|City/Town: • Arcadia|
|Photojournalist: • Cody Cooper • Justin Tyler Moore|
This is one of the last old gasoline filling stations still standing in this part of the country. No one knows for sure, but it is thought to have been built in the late teens or early twenties. It had two pumps, one for regular gas and one for ethyl, which was a little higher octane. Oil was dispensed from a 50-gallon drum, which was laid down on its side on a wooden frame. A spigot was put in the end of the drum, under which you put a quart can, then taken to your car and put in the motor.
Seeing there was no electricity out here at that time, most homes and buildings were lighted by kerosene lamps or lanterns. Kerosene was dispensed the same way oil was from a metal drum, put in your container and taken home.
Cold soda pop was sold only on days when the ice man made it by.
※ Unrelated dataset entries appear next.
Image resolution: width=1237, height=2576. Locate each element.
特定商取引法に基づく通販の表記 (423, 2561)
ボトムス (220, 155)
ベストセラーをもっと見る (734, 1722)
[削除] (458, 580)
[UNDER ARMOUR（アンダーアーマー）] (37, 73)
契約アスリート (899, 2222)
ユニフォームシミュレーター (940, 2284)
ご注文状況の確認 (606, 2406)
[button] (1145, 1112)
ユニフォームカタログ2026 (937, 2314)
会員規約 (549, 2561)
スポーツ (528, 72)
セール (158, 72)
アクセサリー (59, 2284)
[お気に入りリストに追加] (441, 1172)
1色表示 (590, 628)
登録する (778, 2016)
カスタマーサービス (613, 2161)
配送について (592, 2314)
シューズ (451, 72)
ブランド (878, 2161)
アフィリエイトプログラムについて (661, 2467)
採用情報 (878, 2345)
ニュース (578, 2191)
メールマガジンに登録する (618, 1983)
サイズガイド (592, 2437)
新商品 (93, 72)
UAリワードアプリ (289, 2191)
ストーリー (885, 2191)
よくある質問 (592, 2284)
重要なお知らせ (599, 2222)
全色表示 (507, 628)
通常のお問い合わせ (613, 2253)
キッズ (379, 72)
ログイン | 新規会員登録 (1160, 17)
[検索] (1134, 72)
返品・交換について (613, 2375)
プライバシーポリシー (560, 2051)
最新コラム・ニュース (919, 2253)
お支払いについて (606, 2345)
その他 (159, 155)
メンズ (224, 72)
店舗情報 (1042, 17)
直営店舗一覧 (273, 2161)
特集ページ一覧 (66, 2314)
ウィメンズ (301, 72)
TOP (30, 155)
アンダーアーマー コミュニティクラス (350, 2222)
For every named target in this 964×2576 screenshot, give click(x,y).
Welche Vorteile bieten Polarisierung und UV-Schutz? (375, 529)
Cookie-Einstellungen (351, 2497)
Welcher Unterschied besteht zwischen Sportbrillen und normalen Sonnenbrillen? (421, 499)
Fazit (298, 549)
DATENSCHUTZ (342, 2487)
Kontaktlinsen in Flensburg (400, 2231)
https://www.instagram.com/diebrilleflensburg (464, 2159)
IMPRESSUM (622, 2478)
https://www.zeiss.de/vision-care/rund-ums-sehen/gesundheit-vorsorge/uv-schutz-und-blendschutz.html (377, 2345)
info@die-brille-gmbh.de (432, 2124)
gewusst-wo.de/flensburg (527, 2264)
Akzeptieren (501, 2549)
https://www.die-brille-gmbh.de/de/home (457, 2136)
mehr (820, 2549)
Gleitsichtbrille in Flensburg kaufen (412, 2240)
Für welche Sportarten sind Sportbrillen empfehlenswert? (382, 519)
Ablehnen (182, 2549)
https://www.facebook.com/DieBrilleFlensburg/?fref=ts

The pop was put in a large metal box with chipped ice over it. Hard candy was sold most of the time; chocolate was sold only in the winter, because in the summer it would melt—since there were no refrigerators.
Back then, times were very hard and it was difficult to make a living. One day, about the time Al Capone was terrorizing the City of Chicago, a so-called salesman came by the station, offering to sell the owners a way to make a lot of money, literally, for he had a set of plates for a counterfeit ten-dollar bill. The story goes that the people yielded to temptation, with the thought of being able to get rich quick.
A small room was constructed on the back of the old station for the purpose of hiding the printing materials and a place to work. The only entrance was through a window you see on the back wall of the station. The window had a solid wooden door, which was kept closed most of the time. People didn’t even know that there was a room back there.
The way the counterfeiting was done was that they would press one of the plates on a piece of paper with the green ink on it, then let that side dry 24 hours, and print the black side of the bill the next day. Things went along just fine for a time, but while passing one of the fake ten-dollar bills, one of the persons was arrested, and with the identification on him where he lived, he was traced to the old station. While searching the building, the counterfeit plates were found. So ended this crime spree, like so many others. The person being taken to jail was overheard to say, “It wasn’t worth it!”
The old station was closed, never to open again. Many years later, which had nothing to do with the counterfeiting, a murder victim was found in the old abandoned building. Police were unable to determine whether he was killed there or the body just dumped, for he had no identification on him and on one seemed to know him.